We know more about how the human body works — how we live and die — than we ever have before.
We’ve mapped the human genome, the blueprint that’s largely responsible for who we are, and scientists are now able to sequence a person’s individual genome for less than $US1,000. In theory, this could provide doctors with an unprecedented amount of medical information about a patient.
As the price of genetic testing continues to fall and the value of the information we’re getting from those tests continues to rise, there’s one fundamental question: When are we going to start regularly using genomic testing in medicine?
When will surgeons test every tumour to see if it shows genetic markers that indicate that a patient’s siblings should be tested for the same cancer? When will doctors routinely prescribe specific drugs because a patient’s genes indicate that they will work?
In an article published May 13 in the journal Science Translational Medicine, the authors argue that while doctors are already incorporating these kinds of genetic testing tools sporadically, they’re actually far more ready to start using them routinely than many think.
‘The future is here’
In 2013, the Nature journal Genetics in Medicine published an article titled “Implementing genomic medicine in the clinic: the future is here,” where the authors wrote that the early adopters using this technology are far enough along that if they were to collaborate more, it could be a massive benefit to patients. We’re ready, the authors said then, to start implementing this technology on a larger scale.

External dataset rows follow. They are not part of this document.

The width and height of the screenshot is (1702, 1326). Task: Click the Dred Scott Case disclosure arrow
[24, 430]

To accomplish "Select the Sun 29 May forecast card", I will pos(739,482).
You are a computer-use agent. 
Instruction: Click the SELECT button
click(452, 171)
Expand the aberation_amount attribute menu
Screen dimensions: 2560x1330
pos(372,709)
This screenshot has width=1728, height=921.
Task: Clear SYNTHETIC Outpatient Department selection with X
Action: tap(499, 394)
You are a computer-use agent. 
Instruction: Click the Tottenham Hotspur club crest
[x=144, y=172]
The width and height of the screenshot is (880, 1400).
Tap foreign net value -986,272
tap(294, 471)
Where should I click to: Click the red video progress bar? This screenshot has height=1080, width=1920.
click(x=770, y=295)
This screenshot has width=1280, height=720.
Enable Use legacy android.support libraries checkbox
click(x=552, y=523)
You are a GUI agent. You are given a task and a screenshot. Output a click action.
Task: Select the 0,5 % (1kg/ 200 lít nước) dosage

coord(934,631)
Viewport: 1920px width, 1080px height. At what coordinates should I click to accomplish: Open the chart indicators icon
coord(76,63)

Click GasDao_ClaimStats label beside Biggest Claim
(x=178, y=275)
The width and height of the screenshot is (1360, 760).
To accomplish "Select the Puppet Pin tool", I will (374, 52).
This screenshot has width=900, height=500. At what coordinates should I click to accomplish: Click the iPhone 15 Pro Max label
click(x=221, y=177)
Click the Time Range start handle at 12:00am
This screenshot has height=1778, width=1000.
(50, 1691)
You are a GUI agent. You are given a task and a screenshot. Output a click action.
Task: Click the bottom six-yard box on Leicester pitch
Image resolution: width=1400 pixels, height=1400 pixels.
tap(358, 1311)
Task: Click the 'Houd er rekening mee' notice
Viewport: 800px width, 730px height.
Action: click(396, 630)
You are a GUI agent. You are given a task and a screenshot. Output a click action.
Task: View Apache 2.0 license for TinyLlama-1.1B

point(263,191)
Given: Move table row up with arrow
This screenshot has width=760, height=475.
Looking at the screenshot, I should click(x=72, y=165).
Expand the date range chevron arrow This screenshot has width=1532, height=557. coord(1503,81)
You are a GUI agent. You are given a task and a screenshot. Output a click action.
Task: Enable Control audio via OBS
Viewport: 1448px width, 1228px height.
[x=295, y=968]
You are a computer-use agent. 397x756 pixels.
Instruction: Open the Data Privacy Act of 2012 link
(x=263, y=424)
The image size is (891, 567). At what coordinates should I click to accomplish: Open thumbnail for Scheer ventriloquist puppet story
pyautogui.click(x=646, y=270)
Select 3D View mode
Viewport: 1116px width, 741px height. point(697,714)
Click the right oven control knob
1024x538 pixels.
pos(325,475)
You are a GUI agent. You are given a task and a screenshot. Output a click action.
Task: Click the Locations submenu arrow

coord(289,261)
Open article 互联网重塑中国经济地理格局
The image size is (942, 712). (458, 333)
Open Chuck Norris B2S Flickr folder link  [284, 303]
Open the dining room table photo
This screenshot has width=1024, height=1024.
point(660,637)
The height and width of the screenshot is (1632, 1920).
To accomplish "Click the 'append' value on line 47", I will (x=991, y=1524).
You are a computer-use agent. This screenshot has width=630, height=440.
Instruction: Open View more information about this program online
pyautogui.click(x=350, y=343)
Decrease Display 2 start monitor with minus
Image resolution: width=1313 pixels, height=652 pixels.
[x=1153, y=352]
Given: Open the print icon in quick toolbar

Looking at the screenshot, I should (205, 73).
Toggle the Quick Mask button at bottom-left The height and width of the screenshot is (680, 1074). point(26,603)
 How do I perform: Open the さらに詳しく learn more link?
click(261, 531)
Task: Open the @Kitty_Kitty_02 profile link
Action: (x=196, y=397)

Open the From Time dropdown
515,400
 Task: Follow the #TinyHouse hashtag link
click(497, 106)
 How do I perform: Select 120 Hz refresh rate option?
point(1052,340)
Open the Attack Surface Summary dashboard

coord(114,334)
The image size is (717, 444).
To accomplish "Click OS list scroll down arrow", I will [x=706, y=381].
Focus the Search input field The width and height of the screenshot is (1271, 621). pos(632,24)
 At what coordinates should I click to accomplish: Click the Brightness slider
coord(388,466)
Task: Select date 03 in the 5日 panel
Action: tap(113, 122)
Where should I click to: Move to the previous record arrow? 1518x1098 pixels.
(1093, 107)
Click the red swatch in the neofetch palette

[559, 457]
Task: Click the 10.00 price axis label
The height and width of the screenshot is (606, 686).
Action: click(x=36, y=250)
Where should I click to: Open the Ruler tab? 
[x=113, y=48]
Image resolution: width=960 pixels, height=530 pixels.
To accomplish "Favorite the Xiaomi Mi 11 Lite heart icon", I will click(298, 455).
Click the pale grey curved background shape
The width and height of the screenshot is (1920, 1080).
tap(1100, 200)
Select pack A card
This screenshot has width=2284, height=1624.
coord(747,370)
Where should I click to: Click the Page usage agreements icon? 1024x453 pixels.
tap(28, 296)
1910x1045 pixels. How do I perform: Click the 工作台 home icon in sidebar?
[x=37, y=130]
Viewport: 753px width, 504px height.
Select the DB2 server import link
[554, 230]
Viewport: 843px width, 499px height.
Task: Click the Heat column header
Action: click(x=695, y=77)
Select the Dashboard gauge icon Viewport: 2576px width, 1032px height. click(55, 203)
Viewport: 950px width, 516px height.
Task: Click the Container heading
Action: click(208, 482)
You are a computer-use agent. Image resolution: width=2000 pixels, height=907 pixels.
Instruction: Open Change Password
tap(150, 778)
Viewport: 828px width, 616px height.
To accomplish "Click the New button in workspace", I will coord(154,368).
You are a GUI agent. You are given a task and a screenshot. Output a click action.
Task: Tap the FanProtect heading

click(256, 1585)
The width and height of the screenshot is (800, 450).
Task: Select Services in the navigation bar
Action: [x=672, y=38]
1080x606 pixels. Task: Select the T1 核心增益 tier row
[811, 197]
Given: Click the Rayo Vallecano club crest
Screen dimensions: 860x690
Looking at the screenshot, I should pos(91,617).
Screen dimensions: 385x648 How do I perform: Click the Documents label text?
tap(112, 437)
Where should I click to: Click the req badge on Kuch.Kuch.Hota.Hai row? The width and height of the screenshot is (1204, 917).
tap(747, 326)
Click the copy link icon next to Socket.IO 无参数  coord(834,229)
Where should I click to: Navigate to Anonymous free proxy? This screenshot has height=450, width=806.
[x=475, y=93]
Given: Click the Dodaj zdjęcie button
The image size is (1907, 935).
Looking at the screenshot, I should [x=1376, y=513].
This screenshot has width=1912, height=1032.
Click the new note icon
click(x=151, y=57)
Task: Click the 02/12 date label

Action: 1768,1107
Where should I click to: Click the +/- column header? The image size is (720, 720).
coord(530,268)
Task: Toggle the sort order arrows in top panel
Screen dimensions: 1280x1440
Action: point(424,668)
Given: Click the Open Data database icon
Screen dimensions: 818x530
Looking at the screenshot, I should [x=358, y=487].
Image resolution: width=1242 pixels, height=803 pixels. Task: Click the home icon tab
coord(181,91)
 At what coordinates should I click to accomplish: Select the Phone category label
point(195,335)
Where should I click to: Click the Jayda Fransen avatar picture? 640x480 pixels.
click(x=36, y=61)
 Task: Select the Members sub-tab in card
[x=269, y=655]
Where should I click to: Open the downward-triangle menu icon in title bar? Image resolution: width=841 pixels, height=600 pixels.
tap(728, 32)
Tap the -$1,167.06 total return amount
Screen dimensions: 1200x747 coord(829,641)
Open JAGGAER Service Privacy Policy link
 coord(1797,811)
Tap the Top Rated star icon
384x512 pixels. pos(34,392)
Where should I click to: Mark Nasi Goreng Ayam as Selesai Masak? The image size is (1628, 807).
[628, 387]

Yet there’s still the idea that genetic testing is somehow different from other new medical tests and that we should be cautious before using it.
Dr. Jason Vassy, the lead author of the new article and an instructor at Harvard Medical School, explained to Business Insider that there are concerns among geneticists that doctors who haven’t been trained in genomics aren’t ready to use this new technology. There’s a shortage of medical geneticists and when asked in surveys, many doctors still respond that they don’t have the training or knowledge to use these new tools.
But Vassy and his coauthors explain that doctors are as ready to start adopting genomic testing as they have been for any new medical technology in the past.
“Time after time, a new innovation has come along in clinical care and when it actually reaches the point where [that innovation] is important in clinical care, [doctors] have the wherewithal to rise to the occasion,” Vassy said.
Every time a new medical technology is developed, physicians who have been practicing for years are of course not already trained to use it, yet — with the help of experts in the new field — they are able and will most definitely learn what’s necessary. They start using the new technology as soon as they know that doing so will be good for their patients.
What we are now able to do with genomics is new, but the question of whether or not doctors are ready for a new technology is an old one.
Vassy says it’s true that there’s a shortage of medical professionals with specialised genetic training — a job that will almost surely see significant growth — but that with some education about how genomic tools could help them in their specialty, doctors should be able to decide when it’s appropriate to send a patient to a medical geneticist. Doctors already make plenty of similar calculations on a regular basis — when they decide to send a patient to a radiologist for a CT scan, for example.
What will happen next
For every doctor, the way that this technology gets incorporated will be different. Primary care physicians might use genomic data to better understand family history of disease while ophthalmologists might look for signs of hereditary eye conditions.
Some people think that genomic testing could totally transform medicine, that we could sequence the genome of every person and then figure out what kind of medical care will give them the best life. Vassy doesn’t think that’s practical, at least for now — he wants to see the studies that show a particular genetic test will cause better outcomes for a patient before ordering it.
But this is one of the fastest-transforming areas of medicine and he says “the number of situations where there will be a genomic solution will just continue to increase and increase and increase.”